Sweetbitter: A Novel by Stephanie Danler
Stephanie Danler’s debut novel Sweetbitter is as a much a coming-of-age story as it is a love letter to the sometimes grimy and sometimes dizzyingly intoxicating restaurant world of New York City.
22-year-old Tess enters NYC via the George Washington Bridge, lands in Brooklyn and snags a coveted job as a back-waiter in a fictionalized version of Danny Meyer’s Union Square Cafe.
What starts as temporary gig for Tess quickly morphs into her life as she starts to both find and define her life by the sex, the drugs and the brittle friendships she finds within the walls of the restaurant – not to mention the foods she eats and the wines she discovers.
Danler brilliantly peppers in poetry throughout the prose to form the oft-staccato nature of overheard conversation in a restaurant. Tess navigates her new world and her early twenties in a clumsy flat-footed nature that Danler juxtaposes humorously against a backdrop of the deft precision of professional waiters and fine dining.
The author’s experience as a back-waiter at Union Square Cafe lends a feeling of authenticity; however, Danler has publicly stated that she prefers the novel format over a memoir as it allows her to take creative license, extracting and embellishing detail as she sees fit.
Captured within this novel, beyond the coming-of-age element that makes itself well known within the first pages, is a subtle yet lovely and rare characterization of New York City as a normal place where normal people live, work and eat.
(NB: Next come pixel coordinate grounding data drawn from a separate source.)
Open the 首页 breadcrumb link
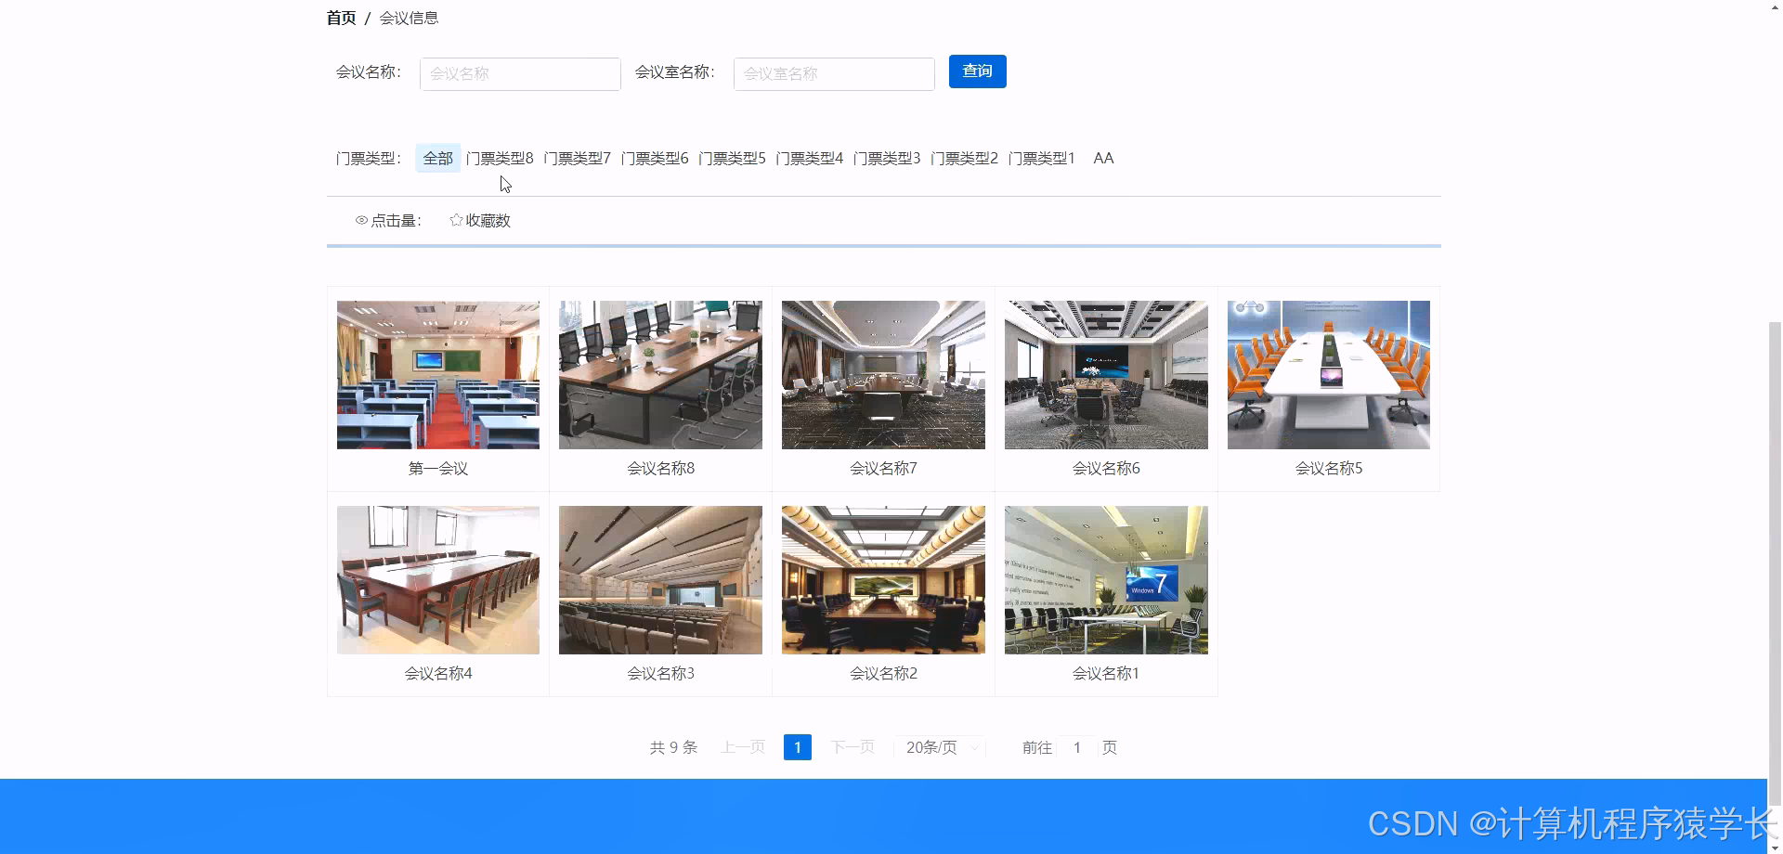The image size is (1783, 854). pyautogui.click(x=340, y=17)
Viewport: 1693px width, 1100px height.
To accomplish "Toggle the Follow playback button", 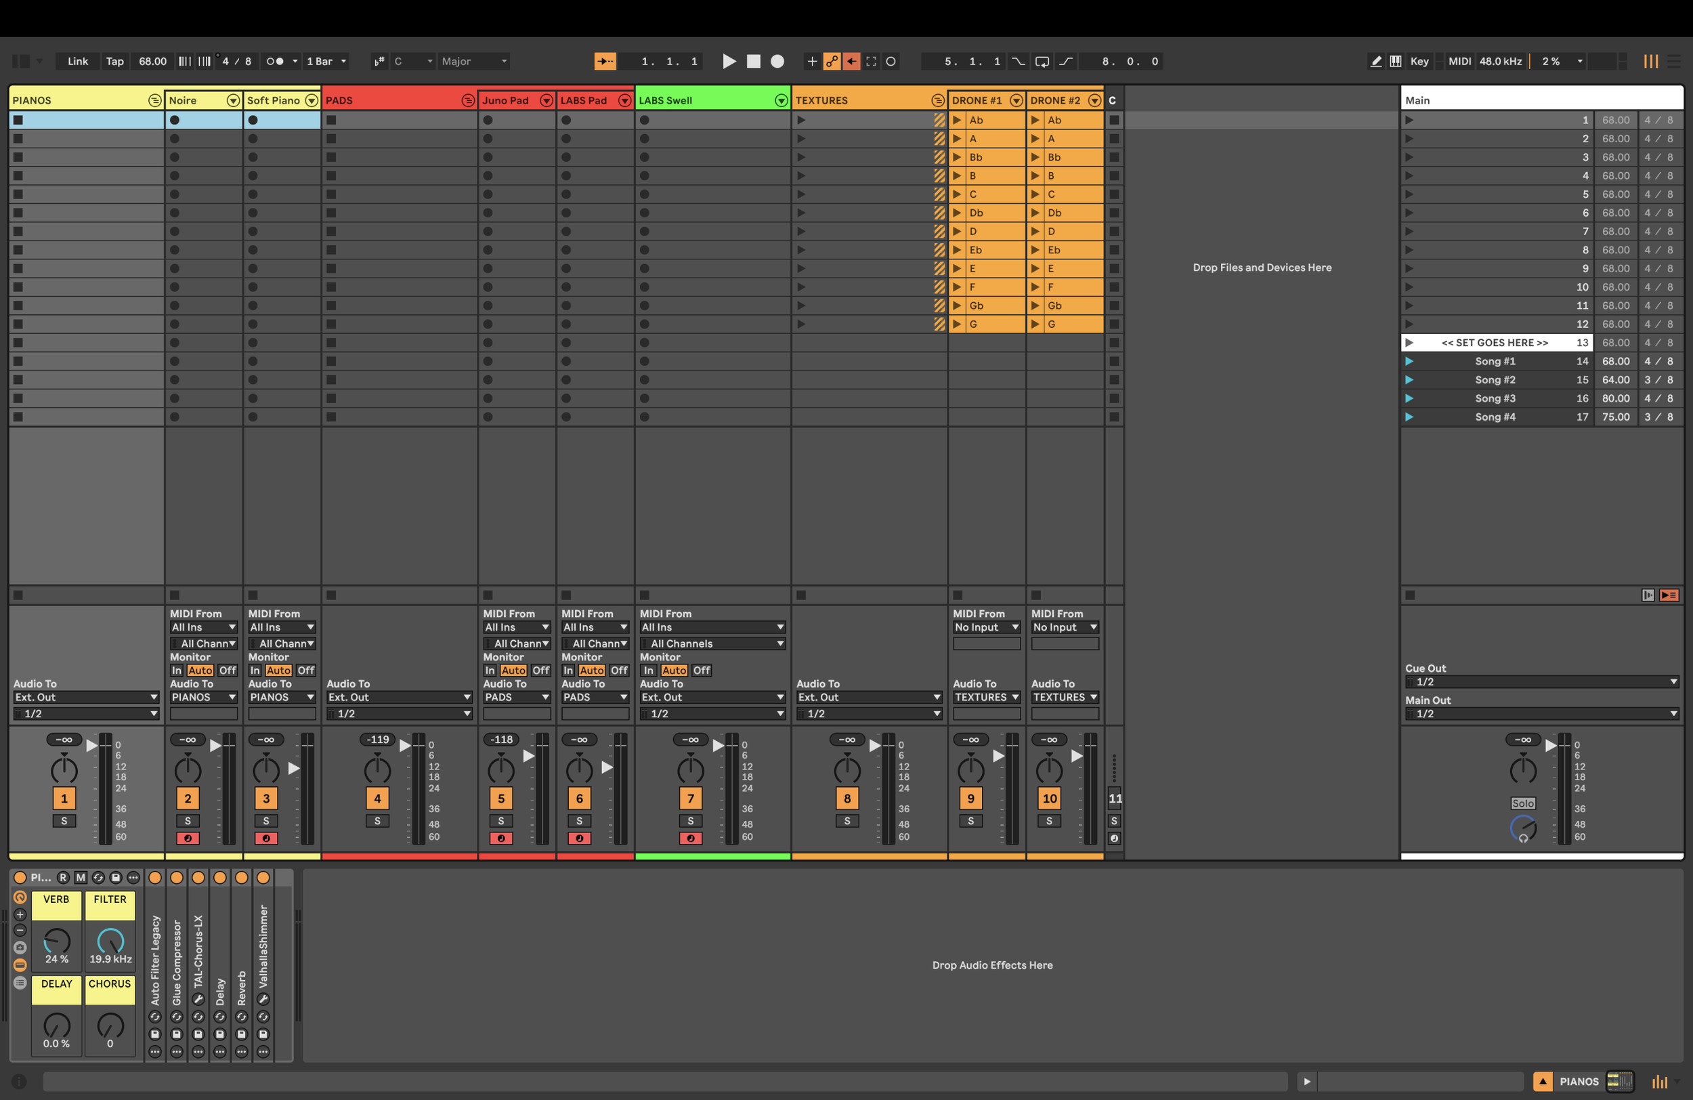I will pyautogui.click(x=605, y=61).
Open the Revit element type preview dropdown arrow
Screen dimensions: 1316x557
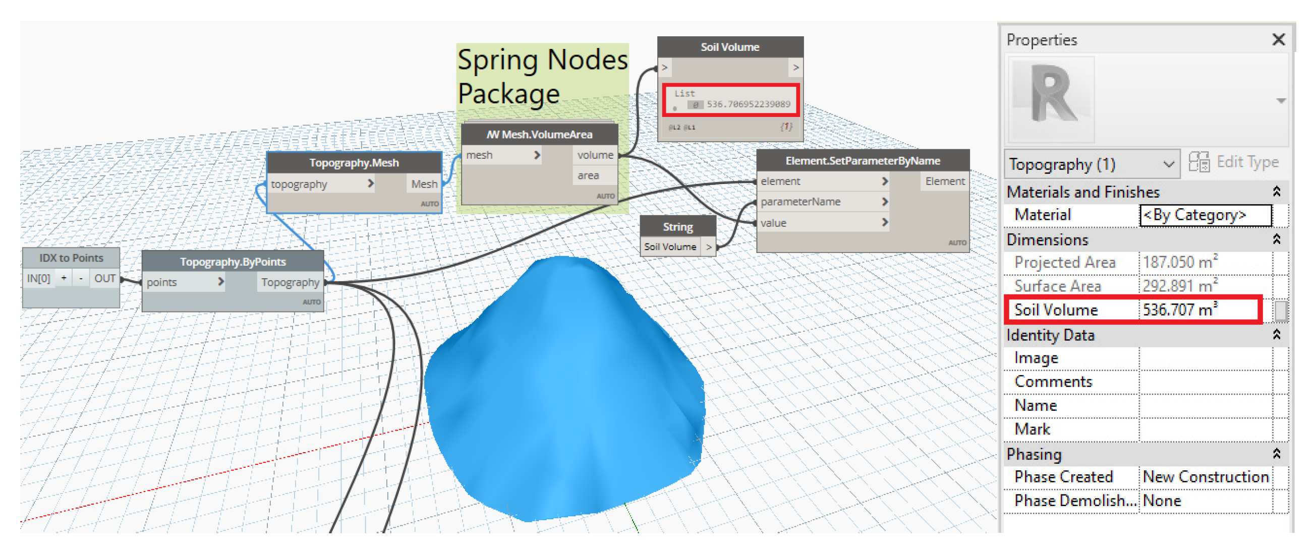(1280, 100)
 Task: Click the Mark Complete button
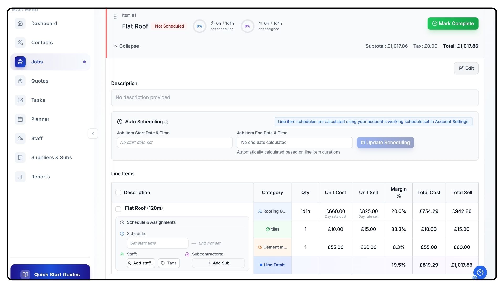point(453,24)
You meet a cast of “locals,” which in NYC parlance typically means a transplant who has lived in NYC for ~5+ years. Danler characterizes the players in this story by their actions and reactions to each others’ habits and quirks.
Recommend? Yes! This is a fun “behind-the-scenes” account of fine dining in one of the best restaurant cities in the world with richly developed characters.